舞台袖から出てきた司会者が、さっそく投票を募り始める。

 

「挑戦者が良かった人は青!μ(ミュー)が良かったと思う人は、赤を押してください‼」

 

そう言うと集まっている人たちの前に、二択選択のウインドが表示される。人々は思い想いに投票をする。

投票は数分も経たないうちに終了し、司会者が結果発表を行う。

 

「結果がでました~。結果は……μの勝ちです!挑戦者さん、残念でした~。ちなみに投票率は9対1となっています」

 

結果を聞き終え、敗北したプレイヤーとμは握手をする。そして敗者がステージを降り、司会者が一礼をして舞台袖に引っ込むと、μはトークを始める。

 

「みんな~、こんにちは―!改めて自己紹介するね!私は、μ(ミュー)神秘の図書館(スピリチュアル・ライブラリー)所属で、アイドルをやってます!司会をしているのは、『召喚獣』のルーネちゃん。
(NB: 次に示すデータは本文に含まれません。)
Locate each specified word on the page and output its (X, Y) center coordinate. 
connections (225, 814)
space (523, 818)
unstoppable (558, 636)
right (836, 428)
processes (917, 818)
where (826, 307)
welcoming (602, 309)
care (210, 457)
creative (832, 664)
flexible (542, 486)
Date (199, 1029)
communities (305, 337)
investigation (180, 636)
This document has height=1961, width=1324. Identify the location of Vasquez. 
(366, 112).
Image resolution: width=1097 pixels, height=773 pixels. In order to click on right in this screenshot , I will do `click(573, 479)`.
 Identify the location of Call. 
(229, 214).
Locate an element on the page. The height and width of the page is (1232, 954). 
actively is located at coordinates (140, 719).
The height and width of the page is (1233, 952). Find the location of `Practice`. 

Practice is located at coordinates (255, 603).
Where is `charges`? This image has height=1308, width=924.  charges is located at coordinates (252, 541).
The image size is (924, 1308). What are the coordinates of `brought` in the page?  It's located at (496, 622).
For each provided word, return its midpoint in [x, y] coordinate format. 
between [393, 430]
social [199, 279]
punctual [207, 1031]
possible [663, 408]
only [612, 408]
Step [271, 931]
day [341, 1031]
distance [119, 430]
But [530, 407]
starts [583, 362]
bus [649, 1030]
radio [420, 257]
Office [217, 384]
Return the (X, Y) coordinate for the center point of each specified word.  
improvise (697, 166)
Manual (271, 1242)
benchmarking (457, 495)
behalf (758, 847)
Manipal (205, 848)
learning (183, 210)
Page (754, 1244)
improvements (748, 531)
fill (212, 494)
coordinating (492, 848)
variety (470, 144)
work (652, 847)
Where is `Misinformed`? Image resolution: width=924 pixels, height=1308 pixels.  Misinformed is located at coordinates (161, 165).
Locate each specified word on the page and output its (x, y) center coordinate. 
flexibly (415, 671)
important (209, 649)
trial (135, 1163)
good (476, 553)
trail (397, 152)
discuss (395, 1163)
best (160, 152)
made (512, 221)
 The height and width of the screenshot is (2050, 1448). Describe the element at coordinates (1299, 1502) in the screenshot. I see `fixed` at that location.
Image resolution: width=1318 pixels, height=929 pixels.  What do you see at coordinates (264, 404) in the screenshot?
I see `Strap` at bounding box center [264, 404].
 えーっと、私たちのギルド主催のイベントが行われているのは、みんな知っているかな?まぁ、知っているよね。開始日からずっと、ここでライブしていたから、アイテム目当ての人は居場所の分からない人を探すよりも、私の方に来ているから♪

 それは置いておいて、ライブは楽しんで貰えているかな?明日は最終日だし、今日は次で最後にしようと思うんだけど、挑戦したい人は居るかなー?」

 

μが呼び掛けるが、手を挙げる者がいない。それもそのはず。μは今まで一度も負けていないのだ。

 

そもそもμの出す課題は『自身とダンスor歌又は両方から選んで、勝負する。判定は観客が行う』と言うものだった。

始めの頃は『簡単だ』と息巻いていた挑戦者が大勢いたが、μの圧倒的なまでの実力に敗れて行った。

 

そんな訳で、最近の挑戦者はリベンジの人かその事実を知らない人なのだ。その他は純粋に、μのライブが目当ての人が集まっている。

 

「うぅーん。今日はもういないかな?だったら、今日最後の曲に行くね!」

 

それを合図に舞台袖に控えたルーネは、今日最後の音楽を流す。

会場のテンションが徐々に盛り上がり始める。

そしてμが今まさに歌い出そうとした瞬間に、ステージが煙に包まれた。突然の事に会場全体が静かになる。

 

「あらあら、煙が多すぎたわね。それにコレ、ベタな展開よね」

 

その沈黙を破った人物は、ベタ過ぎる展開にしたことを後悔していた。